All eBPF bytecode loading, map creation, updating, and reading is processed through the BPF syscall. It's important to note that the XDP driver hooks are only available on the ingress. If egress packets must be processed, an alternative hook, such as TC (Traffic Control), might need to be employed. At a broader level, there are several differences between XDP BPF programs and TC BPF programs:

XDP hooks occur earlier, resulting in faster performance.
- TC hooks occur later. As a result, they have access to the socket buffer (sk_buff) structure and fields. This is a significant contributor to the performance difference between the XDP and TC hooks because the sk_buff data structure contains metadata and information that enables the kernel's network stack to process and route packets efficiently. Accessing the sk_buff structure and its attributes incurs a certain overhead, because the kernel stack must allocate, extract metadata, and manage the packet until it reaches the TC hook.
TC hooks enable better packet mangling.
XDP is better for complete packet rewrites.
- The sk_buff use case contains extensive protocol-specific details, such as state information related to GSO (Generic Segmentation Offload). This makes it challenging to switch protocols solely by rewriting the packet data. As a result, further conversion is necessary, accomplished through BPF helper functions. These helper functions ensure that the internal components of the sk_buff are properly converted.
  
  In contrast, the xdp_buff use case doesn't encounter these issues.
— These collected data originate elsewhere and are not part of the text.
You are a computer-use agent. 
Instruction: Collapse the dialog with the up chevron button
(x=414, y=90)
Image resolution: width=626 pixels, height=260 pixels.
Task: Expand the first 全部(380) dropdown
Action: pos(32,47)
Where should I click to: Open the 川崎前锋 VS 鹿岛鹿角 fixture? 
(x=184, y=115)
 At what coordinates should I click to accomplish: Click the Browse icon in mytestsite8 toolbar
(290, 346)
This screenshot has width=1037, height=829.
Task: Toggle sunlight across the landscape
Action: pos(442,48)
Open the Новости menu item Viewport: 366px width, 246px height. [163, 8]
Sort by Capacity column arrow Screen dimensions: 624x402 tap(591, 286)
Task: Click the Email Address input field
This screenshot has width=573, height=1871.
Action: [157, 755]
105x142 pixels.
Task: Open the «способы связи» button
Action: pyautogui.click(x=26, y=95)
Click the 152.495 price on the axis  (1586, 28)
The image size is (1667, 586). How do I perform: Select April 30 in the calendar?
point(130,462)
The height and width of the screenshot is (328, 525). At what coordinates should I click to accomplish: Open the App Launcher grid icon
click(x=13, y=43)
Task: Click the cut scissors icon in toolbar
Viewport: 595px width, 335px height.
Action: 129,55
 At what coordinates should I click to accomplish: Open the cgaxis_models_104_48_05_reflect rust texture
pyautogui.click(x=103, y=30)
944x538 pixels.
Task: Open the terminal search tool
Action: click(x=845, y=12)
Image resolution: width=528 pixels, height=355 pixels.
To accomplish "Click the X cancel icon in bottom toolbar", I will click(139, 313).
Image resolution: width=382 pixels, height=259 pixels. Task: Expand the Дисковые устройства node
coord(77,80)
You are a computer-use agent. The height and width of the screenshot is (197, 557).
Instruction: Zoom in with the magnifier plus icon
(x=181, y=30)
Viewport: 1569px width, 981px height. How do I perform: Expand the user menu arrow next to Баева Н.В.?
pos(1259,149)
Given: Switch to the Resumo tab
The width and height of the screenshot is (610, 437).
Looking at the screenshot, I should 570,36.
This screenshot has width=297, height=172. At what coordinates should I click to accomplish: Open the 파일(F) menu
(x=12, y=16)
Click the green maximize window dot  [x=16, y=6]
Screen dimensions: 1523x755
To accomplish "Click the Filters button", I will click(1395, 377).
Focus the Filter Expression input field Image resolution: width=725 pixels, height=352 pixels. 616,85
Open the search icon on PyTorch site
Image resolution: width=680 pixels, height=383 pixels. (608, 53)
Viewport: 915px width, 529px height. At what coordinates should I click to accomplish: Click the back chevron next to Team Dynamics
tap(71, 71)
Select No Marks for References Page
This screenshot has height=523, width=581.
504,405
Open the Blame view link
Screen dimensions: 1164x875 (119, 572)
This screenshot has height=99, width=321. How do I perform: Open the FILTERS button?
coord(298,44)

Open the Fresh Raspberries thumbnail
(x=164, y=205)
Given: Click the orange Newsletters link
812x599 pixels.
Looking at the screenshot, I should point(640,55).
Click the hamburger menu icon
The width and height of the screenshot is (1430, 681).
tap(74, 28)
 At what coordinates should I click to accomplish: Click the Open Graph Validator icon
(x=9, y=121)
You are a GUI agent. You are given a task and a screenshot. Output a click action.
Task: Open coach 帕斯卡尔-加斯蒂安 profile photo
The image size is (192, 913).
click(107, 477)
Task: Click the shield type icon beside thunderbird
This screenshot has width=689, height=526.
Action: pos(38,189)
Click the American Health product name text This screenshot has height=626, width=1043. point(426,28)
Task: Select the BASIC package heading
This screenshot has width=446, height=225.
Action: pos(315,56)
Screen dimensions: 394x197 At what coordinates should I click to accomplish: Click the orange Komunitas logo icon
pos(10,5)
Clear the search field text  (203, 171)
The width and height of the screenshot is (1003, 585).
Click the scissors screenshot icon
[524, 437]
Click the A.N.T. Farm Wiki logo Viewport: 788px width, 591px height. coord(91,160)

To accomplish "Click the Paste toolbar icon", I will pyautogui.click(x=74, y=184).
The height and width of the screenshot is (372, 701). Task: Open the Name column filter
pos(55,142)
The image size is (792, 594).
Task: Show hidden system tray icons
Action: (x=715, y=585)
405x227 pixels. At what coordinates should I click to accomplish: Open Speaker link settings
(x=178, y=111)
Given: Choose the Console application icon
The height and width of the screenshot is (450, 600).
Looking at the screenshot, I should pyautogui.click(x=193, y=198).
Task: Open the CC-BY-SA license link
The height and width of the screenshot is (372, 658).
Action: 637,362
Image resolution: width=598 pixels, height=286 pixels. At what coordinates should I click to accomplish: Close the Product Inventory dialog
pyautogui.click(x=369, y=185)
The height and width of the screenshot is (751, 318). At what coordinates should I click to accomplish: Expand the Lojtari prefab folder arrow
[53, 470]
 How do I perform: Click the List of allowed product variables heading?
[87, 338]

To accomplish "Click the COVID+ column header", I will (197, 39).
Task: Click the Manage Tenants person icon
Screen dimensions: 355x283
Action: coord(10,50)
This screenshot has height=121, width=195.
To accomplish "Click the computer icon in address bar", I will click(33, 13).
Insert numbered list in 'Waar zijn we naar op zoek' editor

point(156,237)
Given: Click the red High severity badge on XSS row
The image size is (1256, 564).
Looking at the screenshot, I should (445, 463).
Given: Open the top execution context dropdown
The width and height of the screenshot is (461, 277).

It operates at an early stage in packet processing, even before the kernel allocates an sk_buff. As a result, making any type of packet rewrite in this scenario is straightforward.
TC eBPF and XDP as complementary programs.
- In instances where the use case requires both packet rewrite and intricate mangling of data, then the limitations of each program type can be overcome by operating complementary programs of both types. For example, an XDP program at the ingress point can perform a complete packet rewrite and transmit custom metadata from XDP BPF to TC BPF. The TC BPF program can then leverage the XDP metadata and sk_buff fields to perform complex packet processing.
TC BPF does not require hardware driver changes. XDP uses native driver mode for best performance.

Figure 2: XDP and TC Hooks

XDP Control and Data Plane

With XDP, the data plane resides within the kernel, dividing it into two components: the kernel core and the in-kernel eBPF program. The control plane resides in user space, operating in conjunction with the kernel space to perform essential tasks such as loading BPF programs into the kernel and managing program behavior through the use of maps.

XDP Action and Behavior

An eBPF program running at an XDP hook point returns the following actions based on how the program processes the packet:

Redirects ingress packets to other interfaces or to user space.
Sends the received packet back out the same interface it arrived on.
Sends the packet to the kernel stack for processing.
Drops the packet.

XDP and eBPF

XDP serves as a software offload layer for the kernel's networking stack. An ideal use case is in conjunction with the Linux kernel's network stack to enhance performance. For example, in an IP routing use case, the kernel handles route table management and neighbor lookups, while XDP accelerates packet processing by efficiently accessing these routing tables with helper functions. After the lookup is complete and the next hop is identified, packet headers are modified accordingly. If no modification is needed, the packet is forwarded to the kernel as-is.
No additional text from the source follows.